## SOURCE MATERIAL
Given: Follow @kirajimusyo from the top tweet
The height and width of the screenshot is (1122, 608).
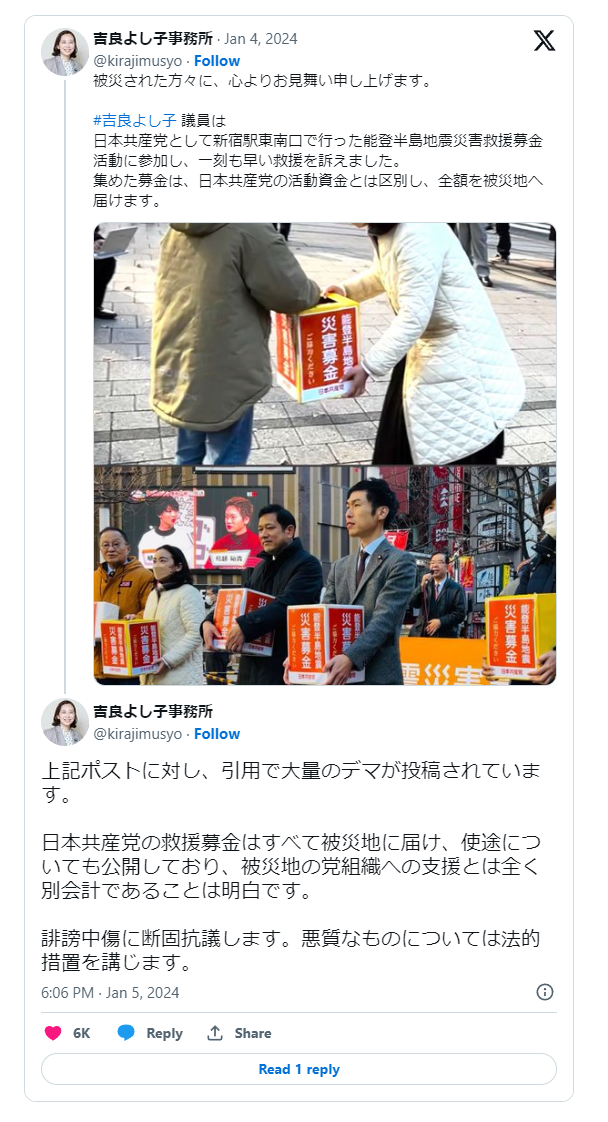Looking at the screenshot, I should point(217,61).
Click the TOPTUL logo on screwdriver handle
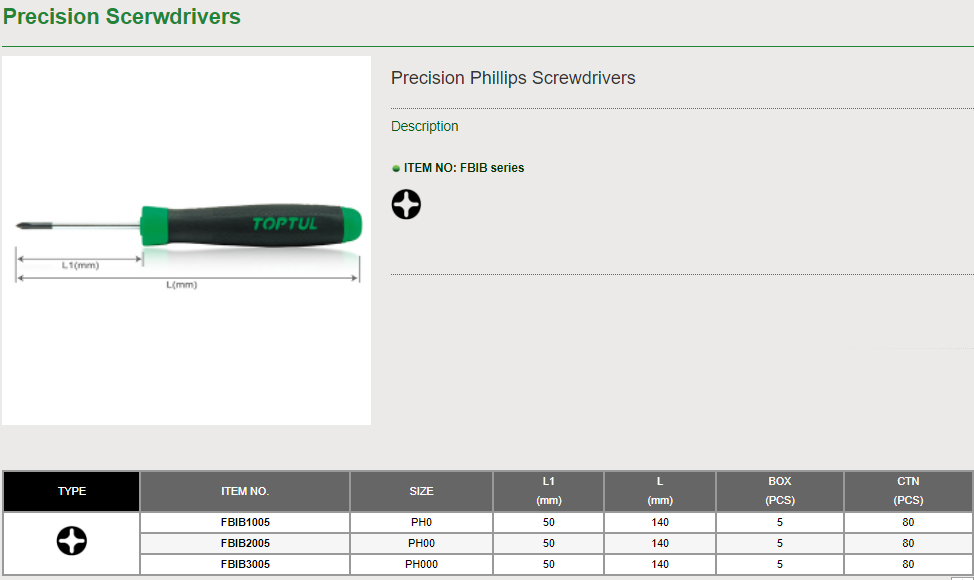The width and height of the screenshot is (974, 580). [x=284, y=224]
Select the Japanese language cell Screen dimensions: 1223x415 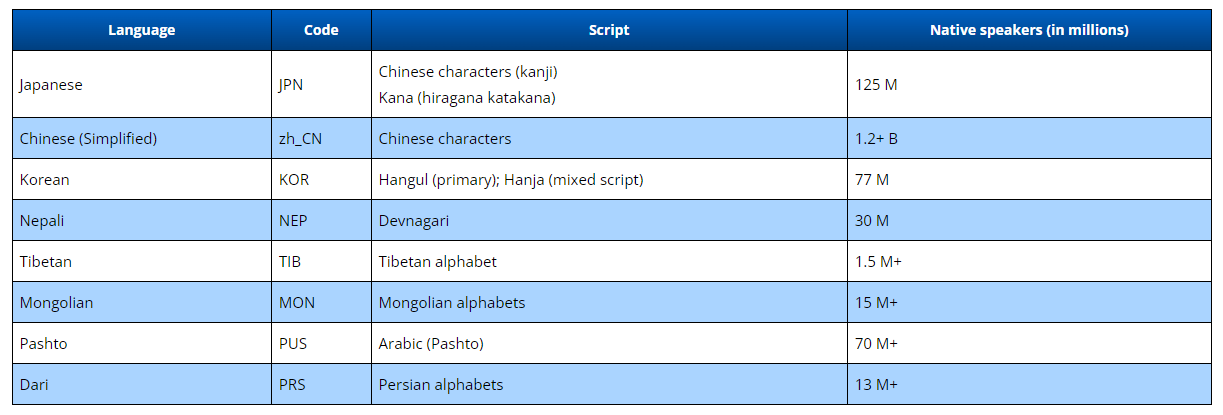tap(51, 85)
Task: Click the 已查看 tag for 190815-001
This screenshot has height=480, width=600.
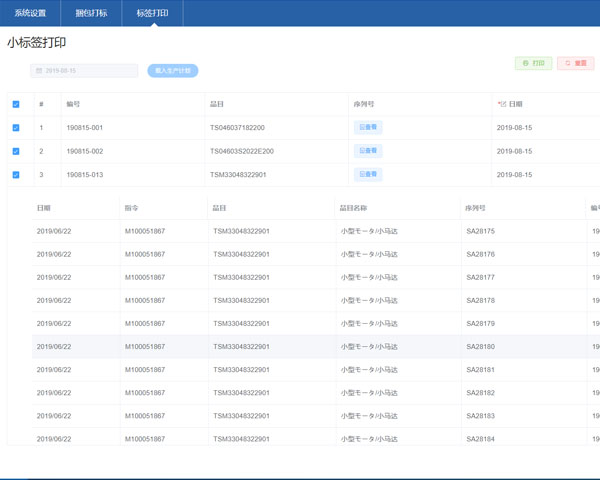Action: (368, 127)
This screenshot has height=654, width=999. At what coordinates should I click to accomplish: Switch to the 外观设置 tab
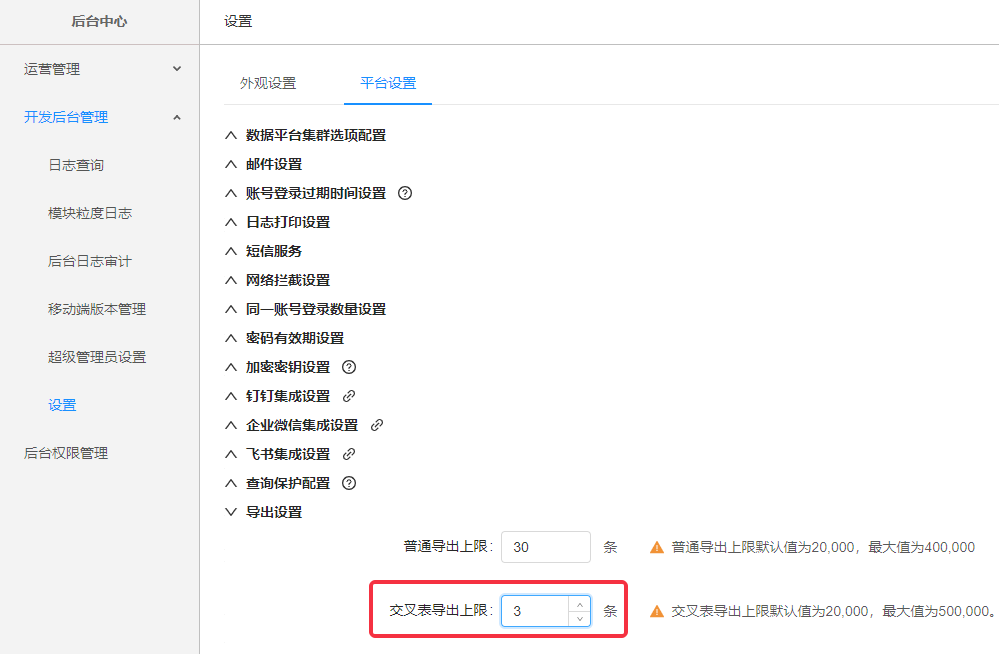[x=268, y=83]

## WORK ITEM
Set down exactly and only the lines from the line that contains "Task: Click the 已查看 tag for 190815-001" through the last line of the entries above, with both of those lines included and the pictures left out.

## SOLUTION
Task: Click the 已查看 tag for 190815-001
This screenshot has height=480, width=600.
Action: (368, 127)
This screenshot has height=654, width=999. At what coordinates should I click to accomplish: Switch to the 外观设置 tab
[x=268, y=83]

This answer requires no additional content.